Exercise details = Your answer should consist only of the lines below from the one with "Otros nominados (64, 1522)" through the one with "Licencia Creative Commons", copied exactly.

Data extracts =
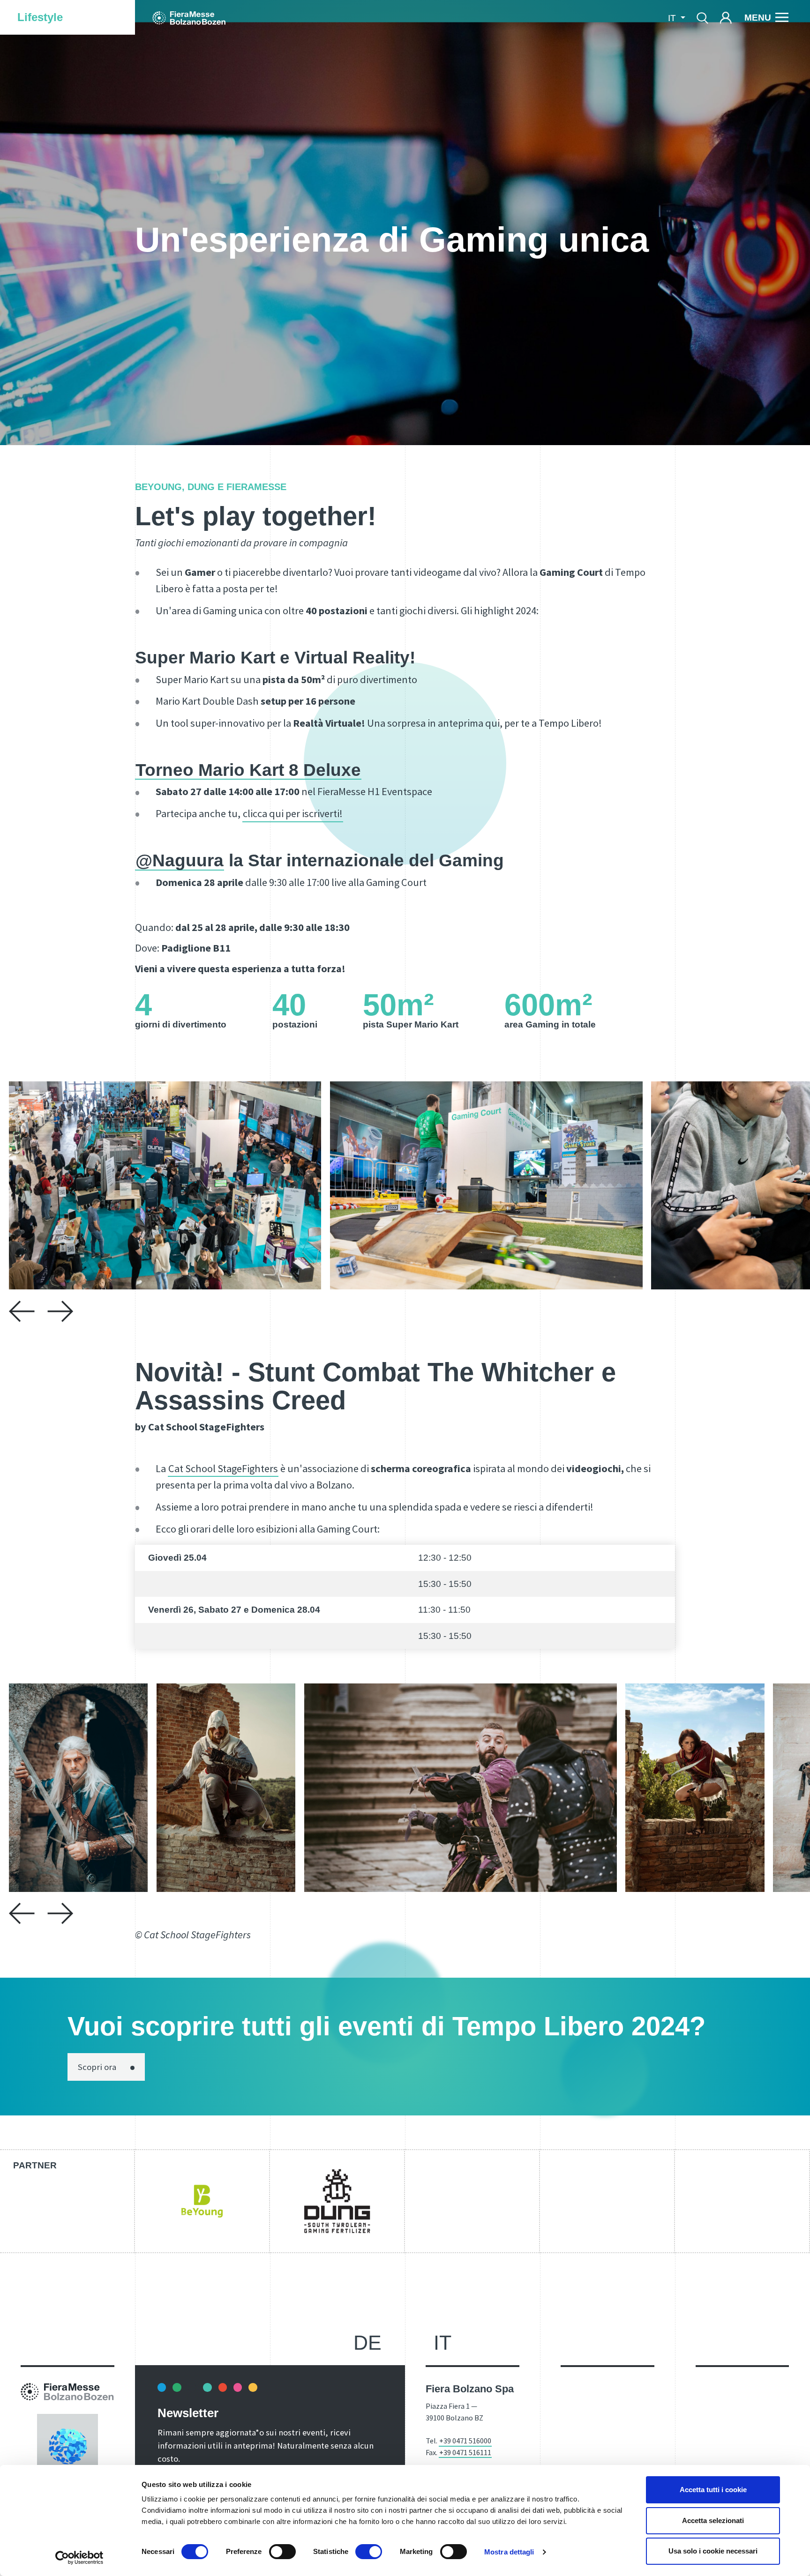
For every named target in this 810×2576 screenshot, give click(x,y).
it (442, 2342)
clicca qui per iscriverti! (293, 813)
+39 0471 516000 (465, 2440)
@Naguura (179, 860)
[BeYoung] (202, 2201)
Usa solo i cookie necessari (713, 2551)
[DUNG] (337, 2201)
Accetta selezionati (713, 2520)
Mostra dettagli (509, 2552)
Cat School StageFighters (223, 1468)
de (367, 2342)
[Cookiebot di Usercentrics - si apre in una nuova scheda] (79, 2558)
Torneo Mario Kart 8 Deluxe (248, 770)
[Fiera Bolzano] (188, 17)
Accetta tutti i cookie (713, 2490)
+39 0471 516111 (465, 2452)
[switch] (282, 2551)
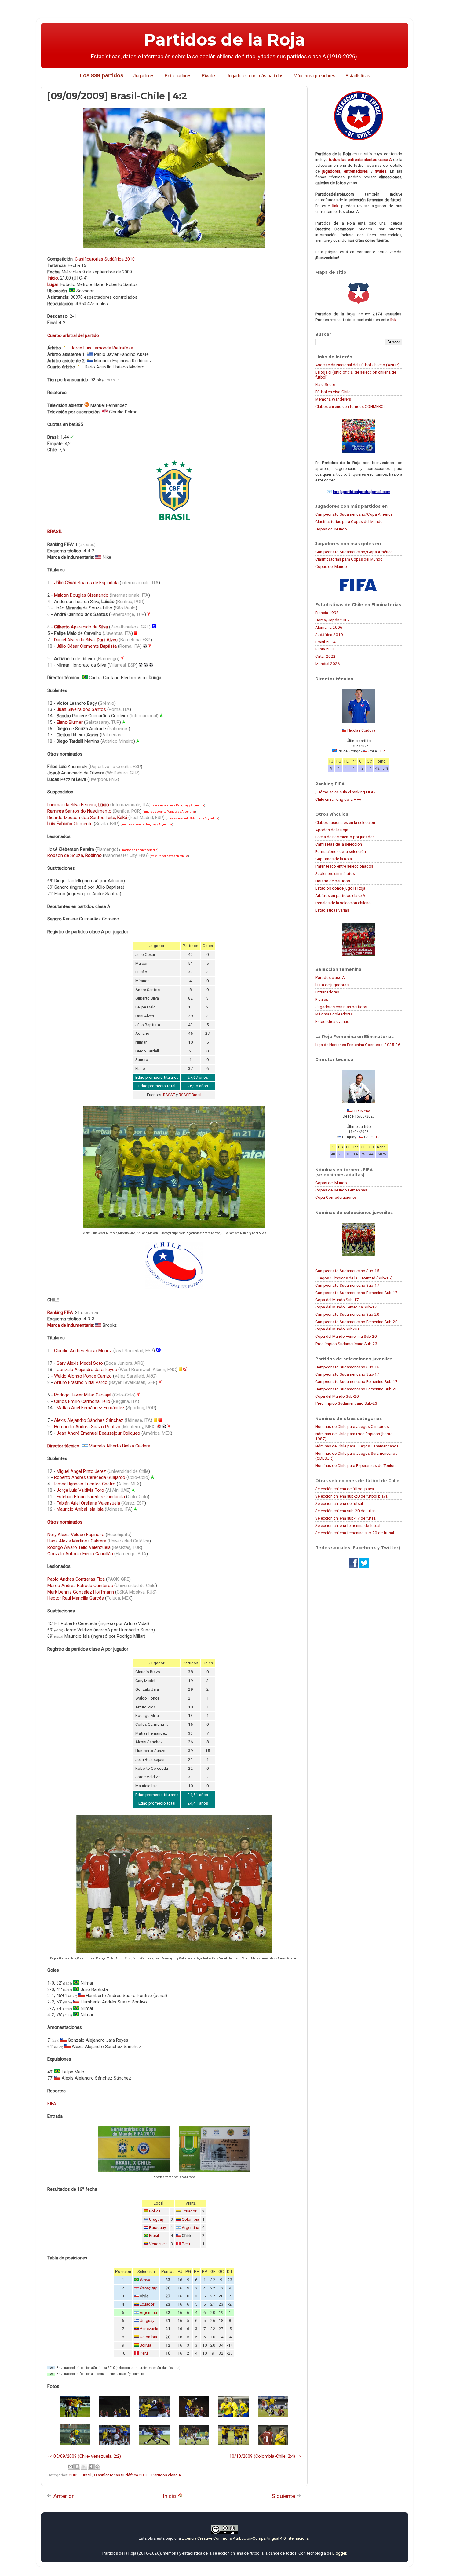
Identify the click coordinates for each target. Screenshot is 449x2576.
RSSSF (169, 1094)
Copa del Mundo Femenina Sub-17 (346, 1306)
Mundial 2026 (327, 663)
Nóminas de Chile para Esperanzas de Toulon (355, 1465)
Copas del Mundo (331, 528)
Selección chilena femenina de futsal (347, 1525)
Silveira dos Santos (81, 709)
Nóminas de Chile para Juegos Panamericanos (357, 1446)
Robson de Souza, (74, 855)
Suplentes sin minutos (335, 873)
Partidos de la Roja (224, 40)
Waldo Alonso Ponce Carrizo (83, 1376)
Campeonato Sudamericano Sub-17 (347, 1285)
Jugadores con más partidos (255, 75)
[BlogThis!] (77, 2467)
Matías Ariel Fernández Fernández (91, 1408)
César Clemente (87, 646)
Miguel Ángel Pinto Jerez (81, 1471)
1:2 (382, 751)
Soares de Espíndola (86, 582)
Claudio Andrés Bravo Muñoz (83, 1350)
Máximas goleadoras (334, 1014)
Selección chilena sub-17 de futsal (346, 1518)
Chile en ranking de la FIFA (338, 799)
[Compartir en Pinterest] (97, 2467)
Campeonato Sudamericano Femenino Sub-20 (356, 1321)
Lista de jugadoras (332, 984)
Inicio (170, 2496)
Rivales (209, 75)
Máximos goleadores (314, 75)
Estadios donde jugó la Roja (340, 888)
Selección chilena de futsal (339, 1503)
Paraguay (157, 2227)
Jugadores (144, 75)
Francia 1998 (327, 612)
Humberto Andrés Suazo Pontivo (87, 1426)
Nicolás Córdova (361, 730)
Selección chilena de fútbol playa (344, 1488)
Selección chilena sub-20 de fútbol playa (351, 1496)
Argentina (190, 2227)
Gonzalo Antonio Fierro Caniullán (80, 1554)
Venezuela (158, 2243)
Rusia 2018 (325, 648)
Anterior (63, 2496)
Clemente (70, 823)
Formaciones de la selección (340, 851)
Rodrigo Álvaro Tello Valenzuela (79, 1547)
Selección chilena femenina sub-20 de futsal (354, 1532)
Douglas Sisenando (81, 595)
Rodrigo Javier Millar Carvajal (82, 1395)
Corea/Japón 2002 (332, 619)
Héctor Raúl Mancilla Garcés (75, 1598)
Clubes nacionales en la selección (345, 822)
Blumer (70, 722)
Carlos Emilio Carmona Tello (82, 1401)
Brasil (154, 2235)
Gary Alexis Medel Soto (80, 1363)
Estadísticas (357, 75)
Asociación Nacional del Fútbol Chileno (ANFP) (357, 364)
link (335, 205)
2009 (74, 2474)
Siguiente (284, 2496)
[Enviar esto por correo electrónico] (71, 2467)
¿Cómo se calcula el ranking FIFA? (345, 791)
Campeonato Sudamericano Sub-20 (347, 1314)
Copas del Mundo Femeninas (341, 1189)
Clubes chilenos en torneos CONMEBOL (350, 406)
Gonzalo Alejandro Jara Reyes (87, 1369)
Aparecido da (81, 627)
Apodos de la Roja (331, 829)
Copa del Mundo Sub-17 (337, 1299)
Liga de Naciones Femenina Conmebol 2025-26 (357, 1044)
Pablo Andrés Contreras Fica (76, 1579)
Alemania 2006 (328, 627)
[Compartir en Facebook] (91, 2467)
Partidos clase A (166, 2474)
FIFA (51, 2103)
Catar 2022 (325, 656)
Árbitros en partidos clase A (340, 895)
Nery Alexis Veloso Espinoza (75, 1534)
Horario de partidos (332, 880)
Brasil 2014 (325, 641)
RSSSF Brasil (190, 1094)
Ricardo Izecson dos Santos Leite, (87, 817)
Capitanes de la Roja (333, 858)
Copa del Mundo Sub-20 (337, 1328)
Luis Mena (361, 1111)
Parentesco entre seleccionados (344, 866)
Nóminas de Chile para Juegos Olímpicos (352, 1426)
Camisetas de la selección (338, 844)
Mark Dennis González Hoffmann (80, 1592)
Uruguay (156, 2219)
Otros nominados (64, 1522)
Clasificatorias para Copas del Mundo (349, 521)
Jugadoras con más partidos (341, 1006)
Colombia (190, 2219)
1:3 (378, 1137)
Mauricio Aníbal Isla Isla (80, 1509)
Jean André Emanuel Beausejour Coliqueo (98, 1433)
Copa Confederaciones (336, 1197)
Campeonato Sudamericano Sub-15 (347, 1270)
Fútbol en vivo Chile (332, 391)
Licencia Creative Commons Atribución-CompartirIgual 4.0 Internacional (246, 2538)
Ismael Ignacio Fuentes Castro (84, 1484)
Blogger (339, 2553)
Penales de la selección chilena (343, 902)
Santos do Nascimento (79, 811)
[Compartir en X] (84, 2467)
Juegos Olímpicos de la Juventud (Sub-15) (353, 1277)
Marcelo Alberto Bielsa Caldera (119, 1446)
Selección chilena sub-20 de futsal (346, 1510)
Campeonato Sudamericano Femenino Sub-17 (356, 1292)
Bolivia (155, 2211)
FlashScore (325, 384)
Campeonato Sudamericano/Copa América (353, 514)
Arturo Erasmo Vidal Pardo (81, 1382)
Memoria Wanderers (333, 399)
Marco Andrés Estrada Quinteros (80, 1585)
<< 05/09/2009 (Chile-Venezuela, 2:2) (84, 2456)
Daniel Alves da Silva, (86, 639)
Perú (186, 2243)
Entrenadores (178, 75)
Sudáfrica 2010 (329, 634)
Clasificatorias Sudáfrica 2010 (105, 259)
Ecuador (189, 2211)
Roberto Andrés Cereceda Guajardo (89, 1477)
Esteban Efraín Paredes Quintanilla (91, 1496)
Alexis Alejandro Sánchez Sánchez (88, 1420)
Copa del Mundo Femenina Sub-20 (346, 1336)
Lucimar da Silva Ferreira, (78, 804)
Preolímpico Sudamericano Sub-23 (346, 1343)
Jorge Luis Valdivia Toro (80, 1490)
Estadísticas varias (332, 910)
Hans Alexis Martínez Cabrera (76, 1541)
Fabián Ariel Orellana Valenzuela (88, 1503)
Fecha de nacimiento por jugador (344, 836)
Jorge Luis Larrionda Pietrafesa (102, 348)
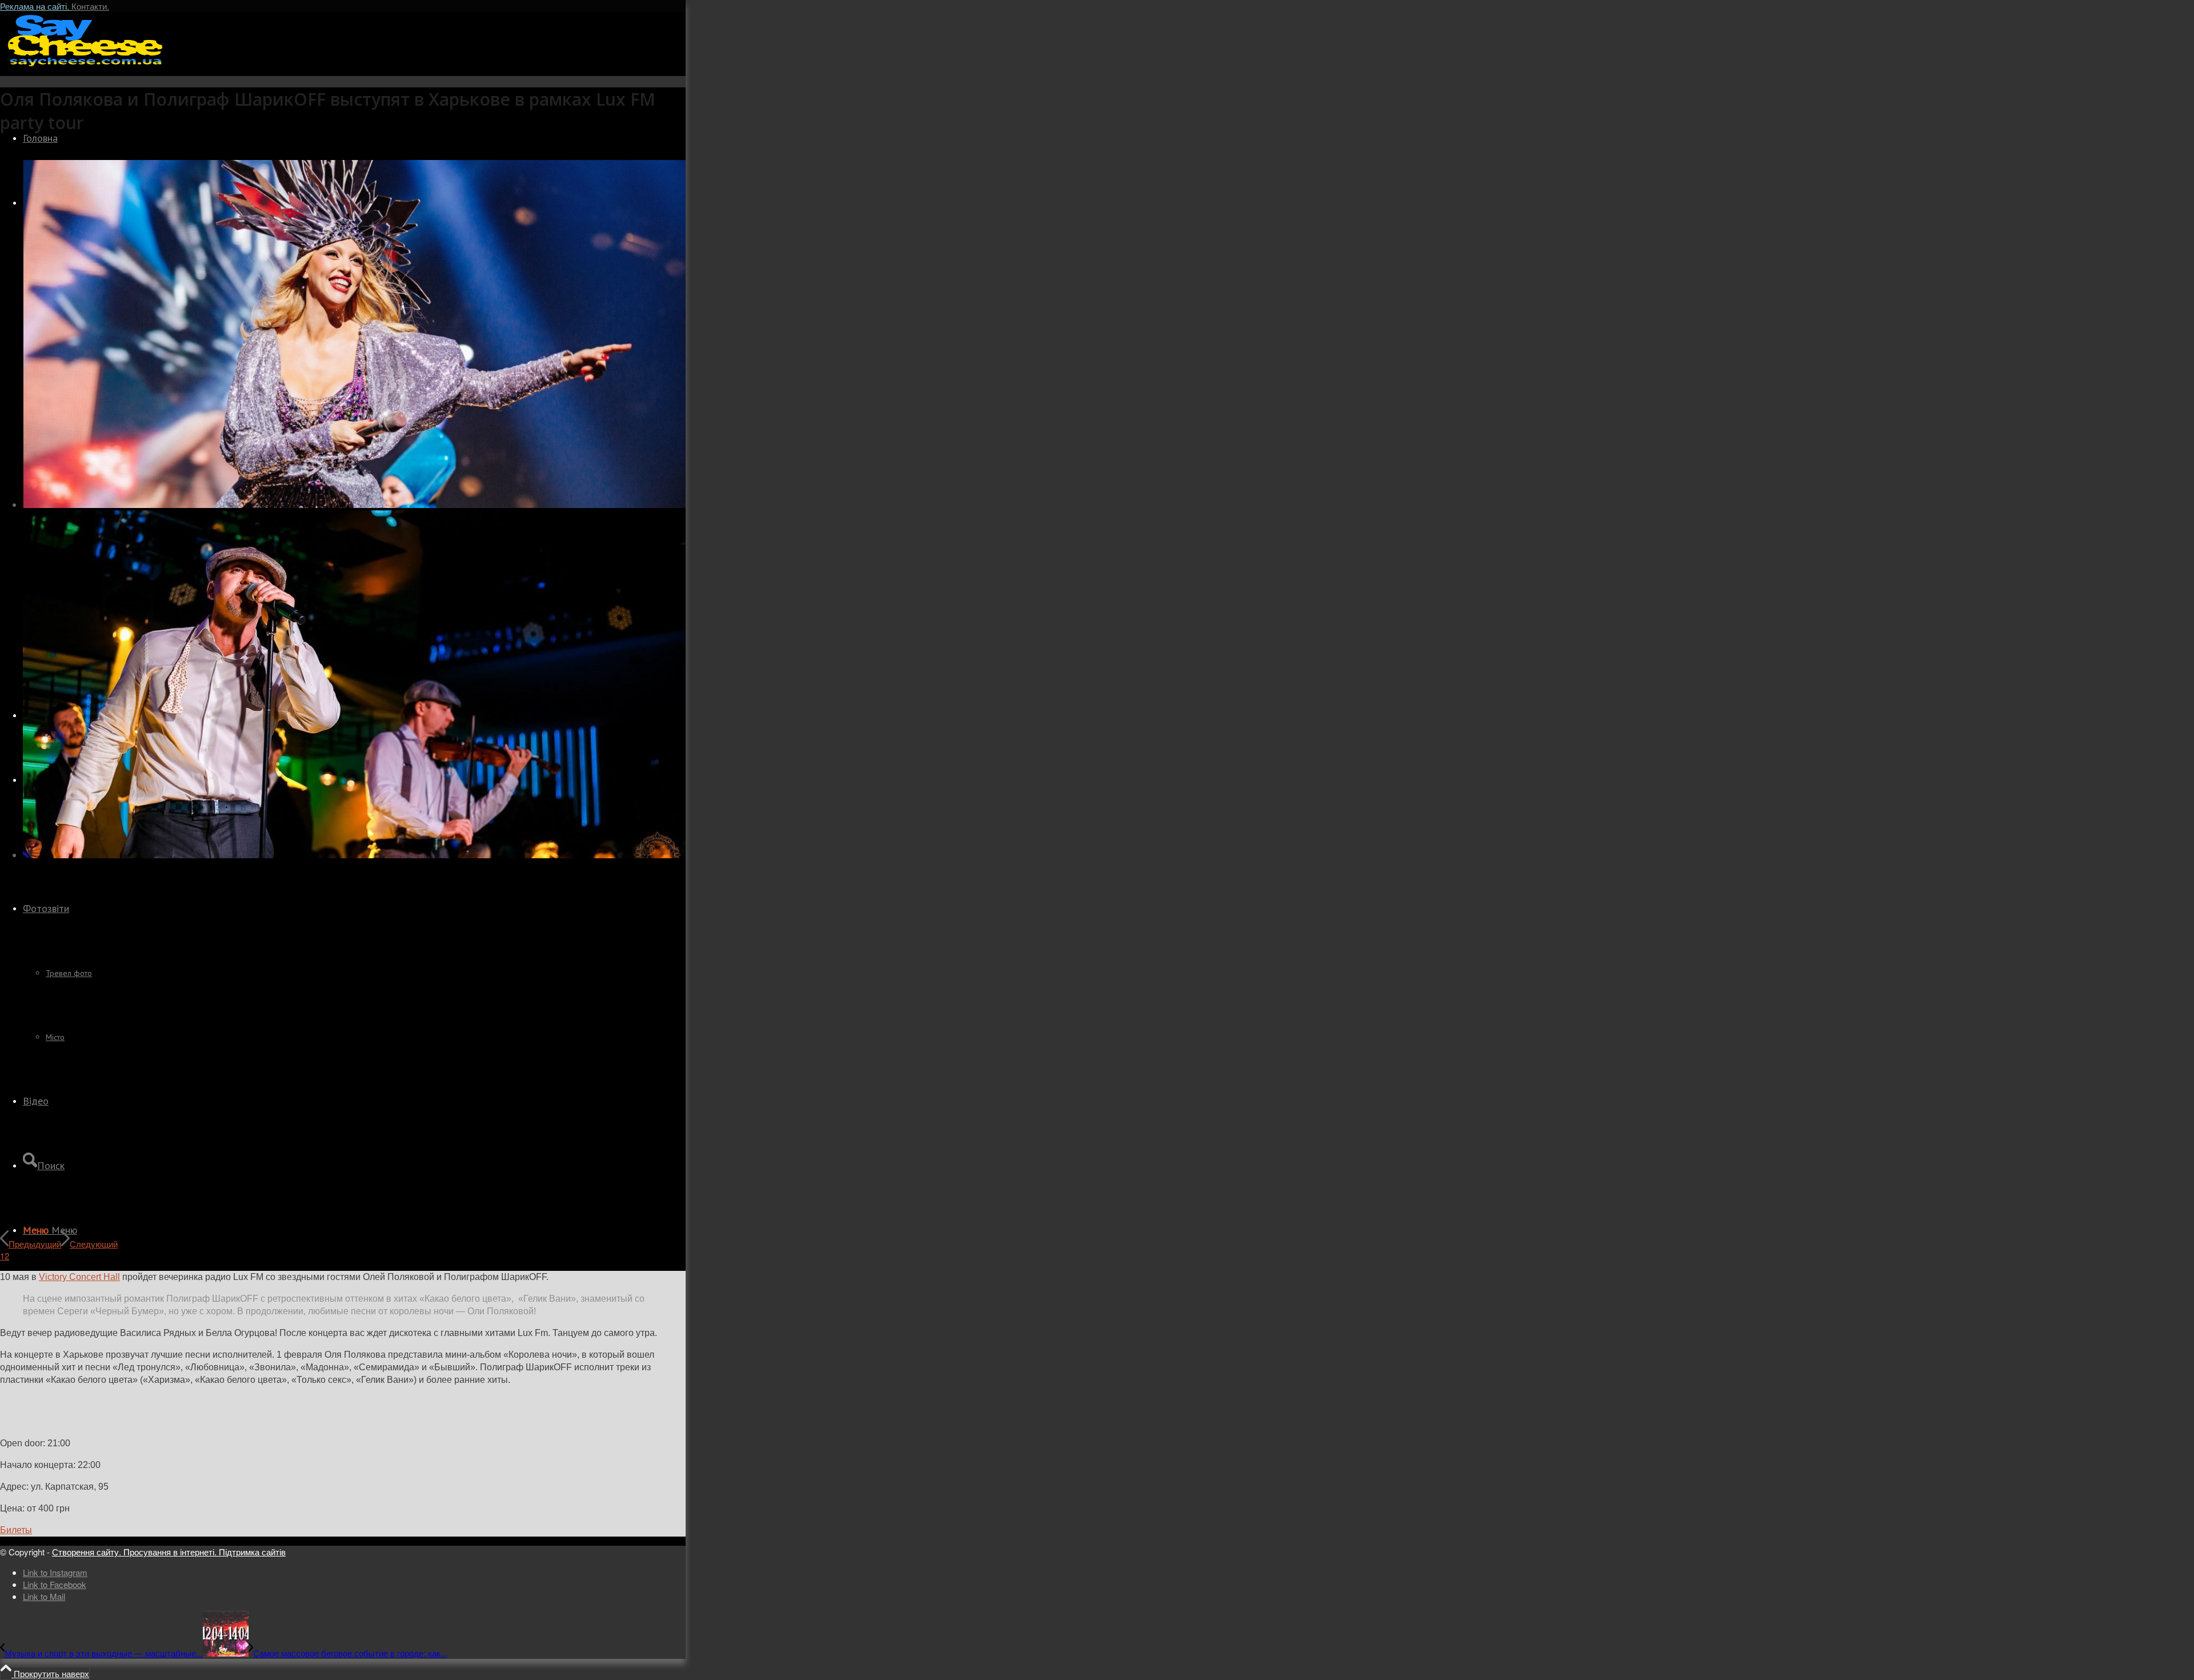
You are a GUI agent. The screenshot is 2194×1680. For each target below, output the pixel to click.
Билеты (16, 1530)
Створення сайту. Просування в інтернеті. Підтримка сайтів (169, 1552)
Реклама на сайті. (35, 6)
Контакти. (90, 6)
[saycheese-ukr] (85, 65)
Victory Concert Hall (79, 1277)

Result of this exercise =
Otros nominados (64, 1522)
Clasificatorias para Copas del Mundo (349, 521)
Jugadoras con más partidos (341, 1006)
Colombia (190, 2219)
1:3 (378, 1137)
Mauricio Aníbal Isla Isla (80, 1509)
Jean André Emanuel Beausejour Coliqueo (98, 1433)
Copa Confederaciones (336, 1197)
Campeonato Sudamericano Sub-15 (347, 1270)
Fútbol en vivo Chile (332, 391)
Licencia Creative Commons Atribución-CompartirIgual 4.0 Internacional (246, 2538)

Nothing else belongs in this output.